> [Problem requirements] Word for word, restate every record.
<<<<
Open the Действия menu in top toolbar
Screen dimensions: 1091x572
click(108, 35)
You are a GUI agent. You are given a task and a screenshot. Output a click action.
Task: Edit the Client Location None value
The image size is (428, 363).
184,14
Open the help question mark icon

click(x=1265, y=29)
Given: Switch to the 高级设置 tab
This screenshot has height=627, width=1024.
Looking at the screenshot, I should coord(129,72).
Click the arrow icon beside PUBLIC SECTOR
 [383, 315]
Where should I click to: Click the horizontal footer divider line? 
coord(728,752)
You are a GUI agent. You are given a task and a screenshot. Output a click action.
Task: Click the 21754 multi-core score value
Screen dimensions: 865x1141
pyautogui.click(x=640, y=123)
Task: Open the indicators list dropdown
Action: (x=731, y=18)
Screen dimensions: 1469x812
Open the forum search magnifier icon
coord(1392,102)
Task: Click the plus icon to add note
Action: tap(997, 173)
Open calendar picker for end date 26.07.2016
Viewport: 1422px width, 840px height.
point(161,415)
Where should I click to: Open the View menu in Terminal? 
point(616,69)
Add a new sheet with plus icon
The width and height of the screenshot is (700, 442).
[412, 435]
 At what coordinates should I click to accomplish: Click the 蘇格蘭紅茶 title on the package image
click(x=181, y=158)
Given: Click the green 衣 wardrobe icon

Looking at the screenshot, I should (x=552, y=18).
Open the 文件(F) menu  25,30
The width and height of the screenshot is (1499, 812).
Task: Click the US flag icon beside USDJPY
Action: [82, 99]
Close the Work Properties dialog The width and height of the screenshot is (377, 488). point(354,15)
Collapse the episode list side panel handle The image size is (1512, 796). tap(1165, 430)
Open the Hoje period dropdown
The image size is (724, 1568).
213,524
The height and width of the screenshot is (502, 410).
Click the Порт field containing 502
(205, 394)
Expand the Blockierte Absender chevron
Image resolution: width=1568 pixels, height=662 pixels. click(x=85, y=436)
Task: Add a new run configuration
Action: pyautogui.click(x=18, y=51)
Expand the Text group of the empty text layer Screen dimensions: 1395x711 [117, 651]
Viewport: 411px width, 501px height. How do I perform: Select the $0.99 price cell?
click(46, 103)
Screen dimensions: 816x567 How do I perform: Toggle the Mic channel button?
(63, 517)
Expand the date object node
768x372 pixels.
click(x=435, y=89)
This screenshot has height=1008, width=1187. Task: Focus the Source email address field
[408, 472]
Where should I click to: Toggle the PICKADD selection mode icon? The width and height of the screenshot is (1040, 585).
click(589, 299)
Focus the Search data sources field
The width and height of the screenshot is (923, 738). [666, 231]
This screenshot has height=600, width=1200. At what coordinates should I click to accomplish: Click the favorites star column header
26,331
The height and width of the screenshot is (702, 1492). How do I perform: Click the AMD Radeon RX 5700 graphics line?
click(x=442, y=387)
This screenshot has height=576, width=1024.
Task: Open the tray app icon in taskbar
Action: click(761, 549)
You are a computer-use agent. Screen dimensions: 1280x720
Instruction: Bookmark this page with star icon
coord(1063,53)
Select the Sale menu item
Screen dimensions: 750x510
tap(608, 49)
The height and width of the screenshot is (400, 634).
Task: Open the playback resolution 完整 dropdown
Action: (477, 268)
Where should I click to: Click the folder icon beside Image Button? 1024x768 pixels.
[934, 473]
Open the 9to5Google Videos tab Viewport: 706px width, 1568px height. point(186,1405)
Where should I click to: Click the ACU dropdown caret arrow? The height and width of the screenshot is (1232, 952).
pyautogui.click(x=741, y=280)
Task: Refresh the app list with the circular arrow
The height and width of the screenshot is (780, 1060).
>>>>
> [Finished exercise]
Open the Действия menu in top toolbar
Screen dimensions: 1091x572
click(108, 35)
You are a GUI agent. You are given a task and a screenshot. Output a click action.
Task: Edit the Client Location None value
The image size is (428, 363).
184,14
Open the help question mark icon

click(x=1265, y=29)
Given: Switch to the 高级设置 tab
This screenshot has height=627, width=1024.
Looking at the screenshot, I should coord(129,72).
Click the arrow icon beside PUBLIC SECTOR
 [383, 315]
Where should I click to: Click the horizontal footer divider line? 
coord(728,752)
You are a GUI agent. You are given a task and a screenshot. Output a click action.
Task: Click the 21754 multi-core score value
Screen dimensions: 865x1141
pyautogui.click(x=640, y=123)
Task: Open the indicators list dropdown
Action: (x=731, y=18)
Screen dimensions: 1469x812
Open the forum search magnifier icon
coord(1392,102)
Task: Click the plus icon to add note
Action: tap(997, 173)
Open calendar picker for end date 26.07.2016
Viewport: 1422px width, 840px height.
point(161,415)
Where should I click to: Open the View menu in Terminal? 
point(616,69)
Add a new sheet with plus icon
The width and height of the screenshot is (700, 442).
[412, 435]
 At what coordinates should I click to accomplish: Click the 蘇格蘭紅茶 title on the package image
click(x=181, y=158)
Given: Click the green 衣 wardrobe icon

Looking at the screenshot, I should (x=552, y=18).
Open the 文件(F) menu  25,30
The width and height of the screenshot is (1499, 812).
Task: Click the US flag icon beside USDJPY
Action: [82, 99]
Close the Work Properties dialog The width and height of the screenshot is (377, 488). point(354,15)
Collapse the episode list side panel handle The image size is (1512, 796). tap(1165, 430)
Open the Hoje period dropdown
The image size is (724, 1568).
213,524
The height and width of the screenshot is (502, 410).
Click the Порт field containing 502
(205, 394)
Expand the Blockierte Absender chevron
Image resolution: width=1568 pixels, height=662 pixels. click(x=85, y=436)
Task: Add a new run configuration
Action: pyautogui.click(x=18, y=51)
Expand the Text group of the empty text layer Screen dimensions: 1395x711 [117, 651]
Viewport: 411px width, 501px height. How do I perform: Select the $0.99 price cell?
click(46, 103)
Screen dimensions: 816x567 How do I perform: Toggle the Mic channel button?
(63, 517)
Expand the date object node
768x372 pixels.
click(x=435, y=89)
This screenshot has height=1008, width=1187. Task: Focus the Source email address field
[408, 472]
Where should I click to: Toggle the PICKADD selection mode icon? The width and height of the screenshot is (1040, 585).
click(589, 299)
Focus the Search data sources field
The width and height of the screenshot is (923, 738). [666, 231]
This screenshot has height=600, width=1200. At what coordinates should I click to accomplish: Click the favorites star column header
26,331
The height and width of the screenshot is (702, 1492). How do I perform: Click the AMD Radeon RX 5700 graphics line?
click(x=442, y=387)
This screenshot has height=576, width=1024.
Task: Open the tray app icon in taskbar
Action: click(761, 549)
You are a computer-use agent. Screen dimensions: 1280x720
Instruction: Bookmark this page with star icon
coord(1063,53)
Select the Sale menu item
Screen dimensions: 750x510
tap(608, 49)
The height and width of the screenshot is (400, 634).
Task: Open the playback resolution 完整 dropdown
Action: (477, 268)
Where should I click to: Click the folder icon beside Image Button? 1024x768 pixels.
[934, 473]
Open the 9to5Google Videos tab Viewport: 706px width, 1568px height. point(186,1405)
Where should I click to: Click the ACU dropdown caret arrow? The height and width of the screenshot is (1232, 952).
pyautogui.click(x=741, y=280)
Task: Refresh the app list with the circular arrow
The height and width of the screenshot is (780, 1060).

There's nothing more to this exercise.